## THE DATA
┄┄┄┄┄┄┄┄┄┄

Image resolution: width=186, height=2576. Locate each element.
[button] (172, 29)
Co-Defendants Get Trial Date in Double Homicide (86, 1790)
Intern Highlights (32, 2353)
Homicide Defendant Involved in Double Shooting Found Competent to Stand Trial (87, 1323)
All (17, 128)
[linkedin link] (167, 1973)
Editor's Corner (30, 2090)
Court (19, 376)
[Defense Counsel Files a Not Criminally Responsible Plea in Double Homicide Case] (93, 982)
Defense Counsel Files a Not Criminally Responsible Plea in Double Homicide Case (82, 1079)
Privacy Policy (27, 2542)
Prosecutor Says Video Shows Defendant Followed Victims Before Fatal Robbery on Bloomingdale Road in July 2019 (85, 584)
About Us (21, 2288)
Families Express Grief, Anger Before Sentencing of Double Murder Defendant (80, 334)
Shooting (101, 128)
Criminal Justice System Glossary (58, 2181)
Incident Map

┄┄┄┄┄┄┄┄┄┄

## REQUIRED WORK
Which of the lines above carry the string "Case"? Copy every one.

## ANSWER TO THE PROBLEM
[Defense Counsel Files a Not Criminally Responsible Plea in Double Homicide Case] (93, 982)
Defense Counsel Files a Not Criminally Responsible Plea in Double Homicide Case (82, 1079)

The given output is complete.